── Input records ──

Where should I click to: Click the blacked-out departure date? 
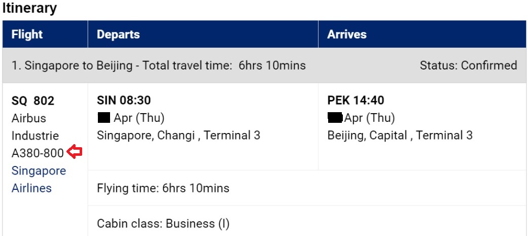click(104, 118)
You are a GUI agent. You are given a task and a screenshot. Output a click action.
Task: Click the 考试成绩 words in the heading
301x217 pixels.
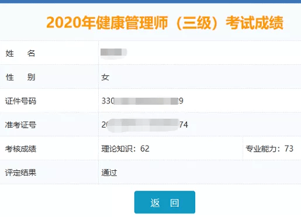pyautogui.click(x=254, y=23)
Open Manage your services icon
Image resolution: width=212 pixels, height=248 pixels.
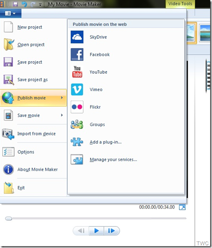77,159
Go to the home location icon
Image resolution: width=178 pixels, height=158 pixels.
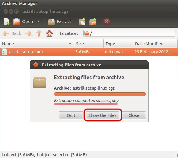(x=49, y=33)
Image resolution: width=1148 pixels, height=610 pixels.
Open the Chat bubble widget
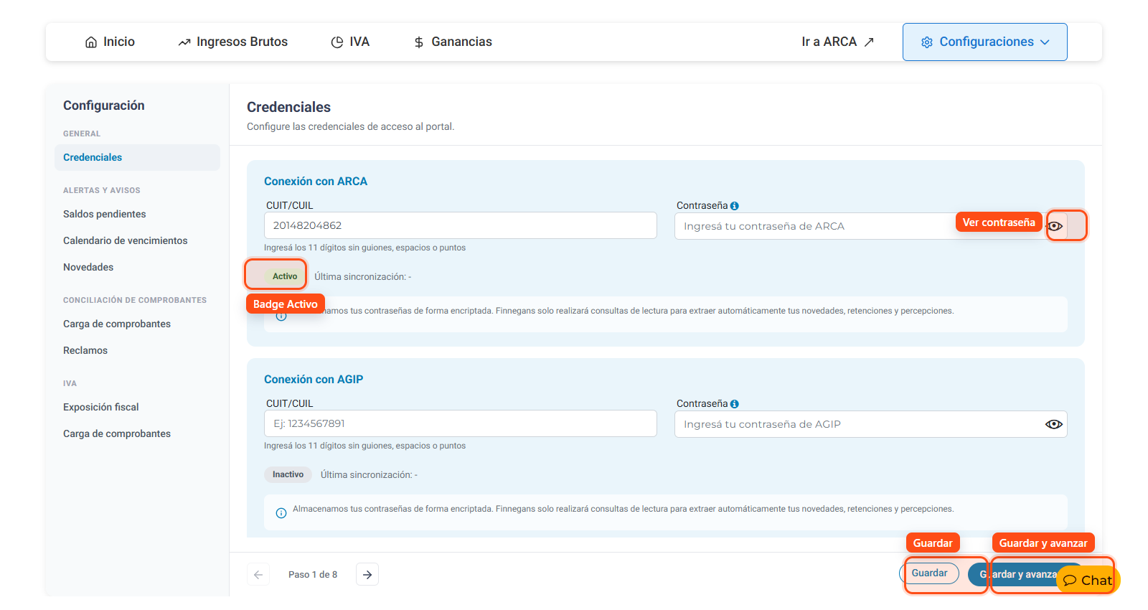pyautogui.click(x=1088, y=580)
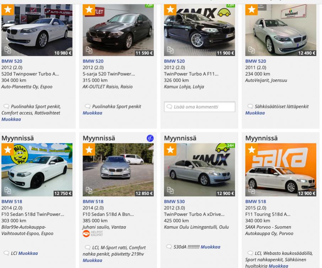
Task: Toggle favorite star on AK-OUTLET Raisio listing
Action: coord(89,10)
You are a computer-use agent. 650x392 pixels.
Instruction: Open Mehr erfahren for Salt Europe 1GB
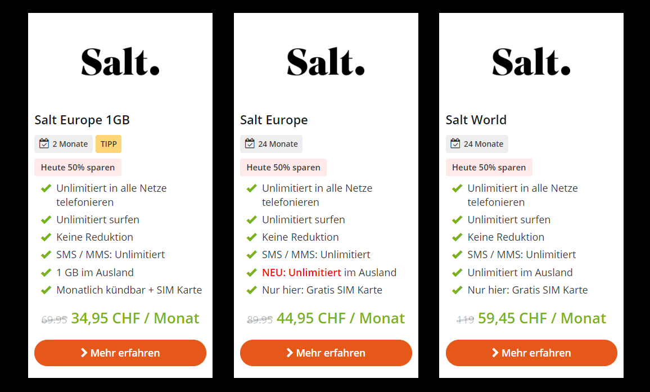click(120, 353)
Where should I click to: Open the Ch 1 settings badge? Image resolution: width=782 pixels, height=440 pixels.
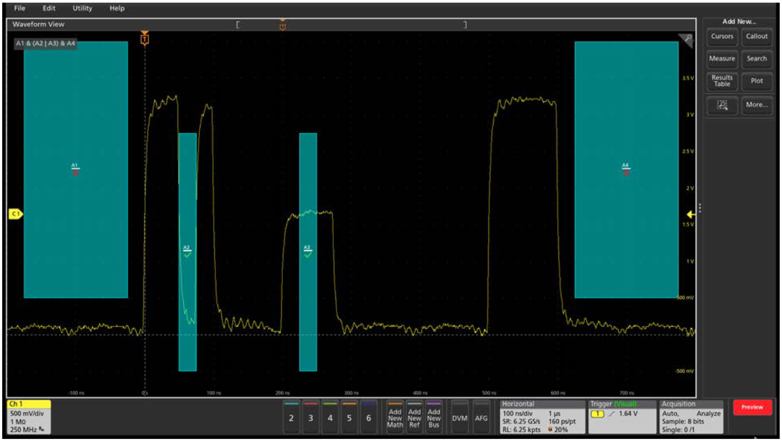pos(29,417)
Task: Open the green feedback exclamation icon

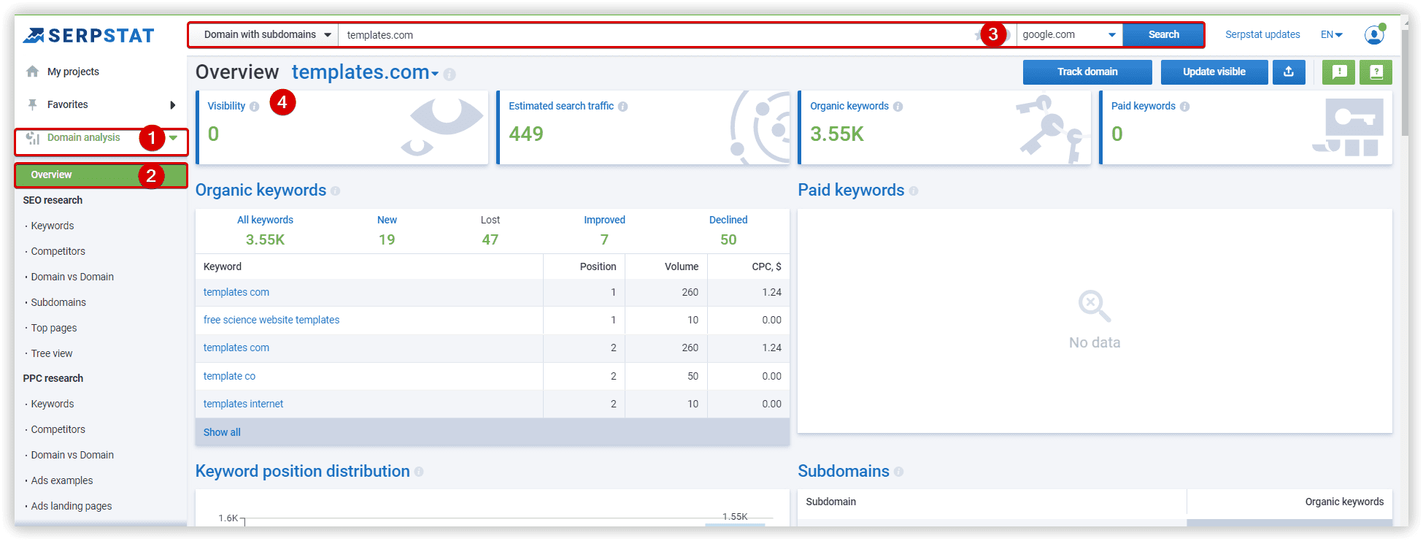Action: coord(1339,72)
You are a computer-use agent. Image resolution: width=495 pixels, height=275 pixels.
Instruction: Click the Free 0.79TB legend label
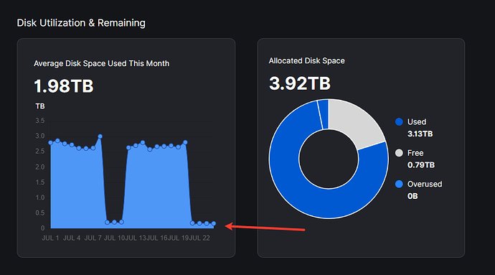click(x=421, y=159)
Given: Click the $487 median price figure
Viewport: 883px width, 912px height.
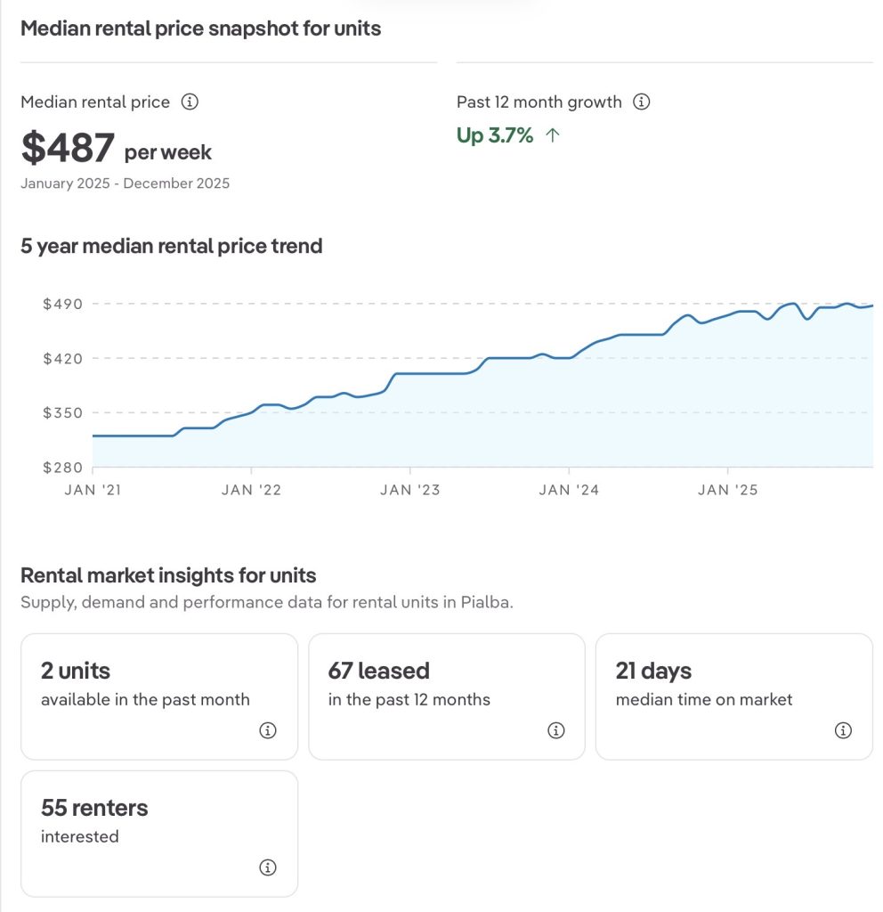Looking at the screenshot, I should pos(69,149).
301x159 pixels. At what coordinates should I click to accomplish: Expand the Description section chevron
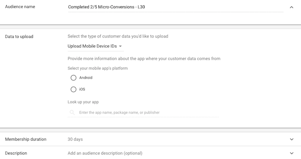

───

Instructions to follow = Transcribe every entry above exactly as it stands, but skip the images.

Task solution =
Where should I click to: Click the blacked-out departure date? 
click(104, 118)
You are a GUI agent. You are given a task and a screenshot. Output a click action.
Task: Click the 考试成绩 words in the heading
301x217 pixels.
pyautogui.click(x=254, y=23)
Open Manage your services icon
Image resolution: width=212 pixels, height=248 pixels.
77,159
Go to the home location icon
Image resolution: width=178 pixels, height=158 pixels.
(x=49, y=33)
Image resolution: width=1148 pixels, height=610 pixels.
Open the Chat bubble widget
pyautogui.click(x=1088, y=580)
Task: Toggle favorite star on AK-OUTLET Raisio listing
Action: coord(89,10)
You are a computer-use agent. 650x392 pixels.
Instruction: Open Mehr erfahren for Salt Europe 1GB
click(120, 353)
Where should I click to: Open the Ch 1 settings badge? Image resolution: width=782 pixels, height=440 pixels.
pos(29,417)
Task: Open the green feedback exclamation icon

Action: coord(1339,72)
You are a computer-use agent. Image resolution: width=495 pixels, height=275 pixels.
Instruction: Click the Free 0.79TB legend label
click(x=421, y=159)
Given: Click the $487 median price figure
Viewport: 883px width, 912px height.
Looking at the screenshot, I should pos(69,149).
301x159 pixels. At what coordinates should I click to accomplish: Expand the Description section chevron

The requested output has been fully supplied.